Segment Start: DOCUMENT TEXT

The multi-step procedure, providing the more complex workflow, was showing an increase of discrepancies in the diameter of the implant site preparation. Other factors for harmful heat production during preparation than the pure time, should be kept in mind. Especially, when simplified drilling protocols are more susceptible to interference of worn out instruments. Several studies show that temperature increases when life span of drills is exhausted after multiple usage [49, 50]. Evaluation of cutting capacity, instrument sharpness, and potential corrosion is required in context of shortened drilling procedures with less incremental steps [44]. Another disadvantage of short drilling protocols is the severely limited chance for operators to correct any noticed errors during the preparation procedure. Therefore, the single-step protocol method is advised only for clinicians with high experience. Generally, these data strongly recommended the use of surgical guides, especially in simplified protocols [44]. Multi-step drilling technique carries the option of detecting and adjusting the axis of misaligned implant sites in early stages. A reduction of the number of incremental steps down to a single-drilling phase also demands a steeper learning curve, even for experienced surgeons [14, 43]. These statements are concordant to our experimental results indicating higher degree of accuracy produced by operators with high expertise level. We see in the application of surgical guidance a beneficial technical aspect to achieve improvement of accuracy and primary stability.

Segment End: DOCUMENT TEXT

WORK TO COMPLETE →
1. List everything the passage above on implant drilling protocols says must be evaluated when drilling procedures are shortened to fewer incremental steps.
2. Write the next part of the passage above on implant drilling protocols, starting after its final sentence.

Segment Start: SOURCE MATERIAL

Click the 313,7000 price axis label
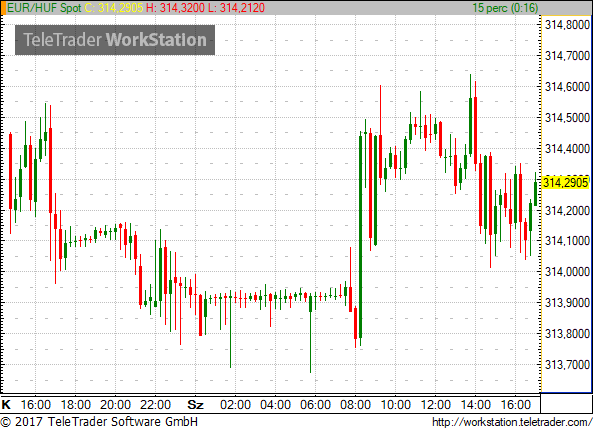Image resolution: width=593 pixels, height=431 pixels. pyautogui.click(x=567, y=365)
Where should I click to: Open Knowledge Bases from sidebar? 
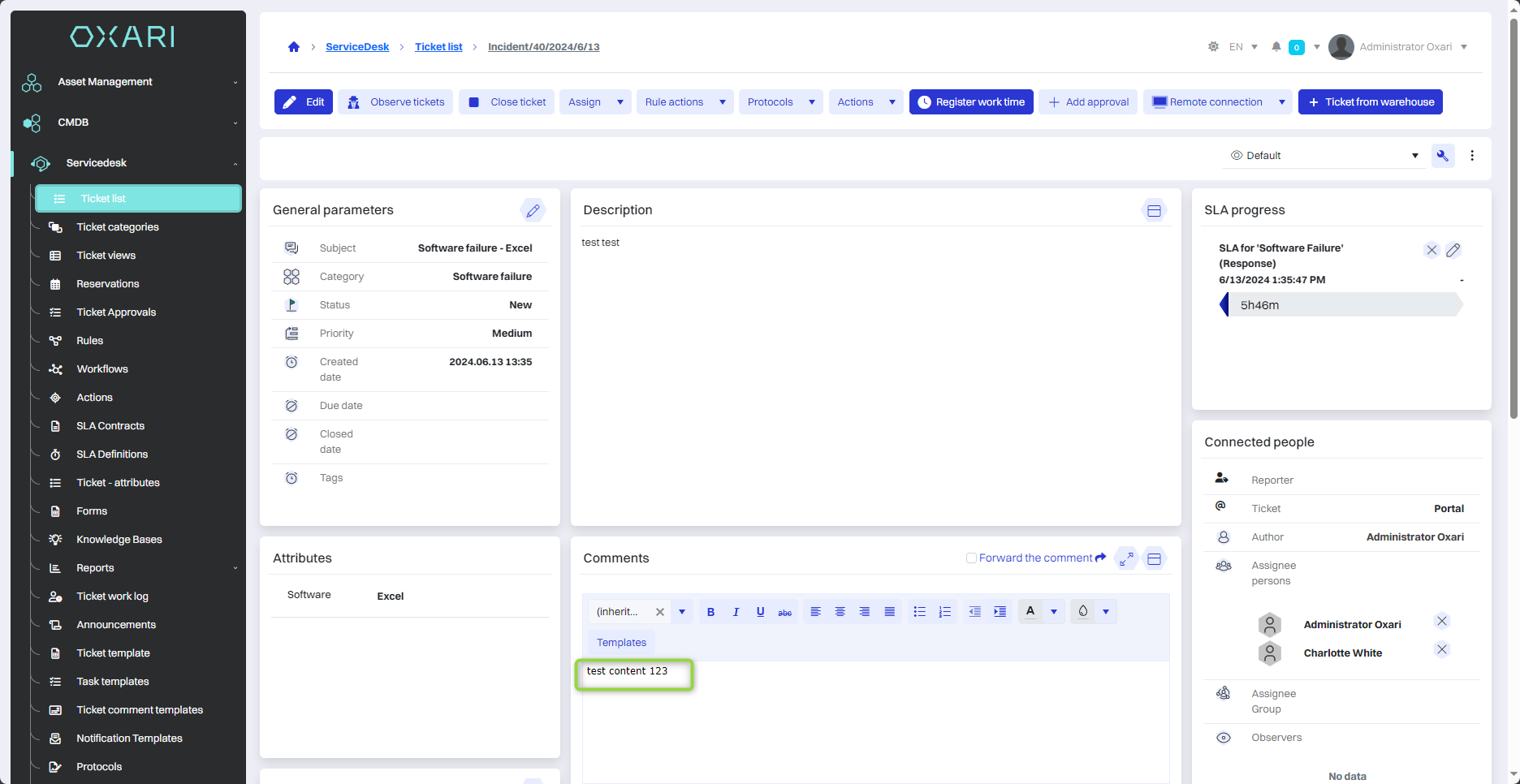click(x=119, y=540)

Segment End: SOURCE MATERIAL

RESULTS →
1. Cutting capacity, instrument sharpness, and potential corrosion.

2.
Accuracy of freehand implantation may be sufficient in many clinical situations, if presurgical planning is performed accurately [51, 52]. But several studies indicate that the accuracy of axis and implant position is significantly more precise by usage of surgical guides than with the manual method. Surgical guidance also reduces the risk of damage to adjacent structures [53, 54]. Guided techniques lead to improved survival and success over freehand techniques, especially in type III and IV bone and provide potential of immediate restoration [55,56,57]. Our results demonstrate the beneficial effect of drill guidance in both drilling techniques with view to the drill holes diameters. Enhanced time and expenses required for fabrication of individual surgical guides has to be taken into account. However, this investment in time and labor is partially balanced by a reduction of chairside treatment time through implementing the single-drill technique. The improved outcome as a result from higher accuracy, might justify the added time and expense, besides the possibility of simplifying the drilling protocol. Additionally, simplified techniques using a single-drilling step just require a single-drilling guidance. This aspect is advantageous, as the multi-step technique requires multiple guides that have to be changed corresponding to each drill diameter throughout the surgery. The combination of surgical guidance and single-drill technique allows for restorations to be precisely placed and for minimal intraoperative discomfort for the patient.

Results of the present study also confirmed that placement of dental implants with use of templates for guided drilling can be performed with more precision and less risk. This advantage is shown to be regardless of the level of expertise of the practioner. Knowledge and experience of practioners is a key factor in avoiding and managing complications during the surgical procedure. In particular individual anatomy and poor access of the oral cavity especially in the posterior quadrant are challenging. These abilities and clinical conditions will show a strong impact on the clinical outcome in vivo; however, the necessary model environment cannot be simulated in an in vitro study. With multi-step drilling technique, it is possible to adjust the axis of misaligned implant sites. By reducing the number of incremental steps to a single-drilling phase, a learning curve is required even for experienced surgeons [14].The present data clearly indicates these findings and strongly supports the opinion that simplified protocols need assistance of guided drilling.

In conclusion, the present data indicates that simplified drilling protocols, like the single-drill technique, supports accuracy in dental implantation.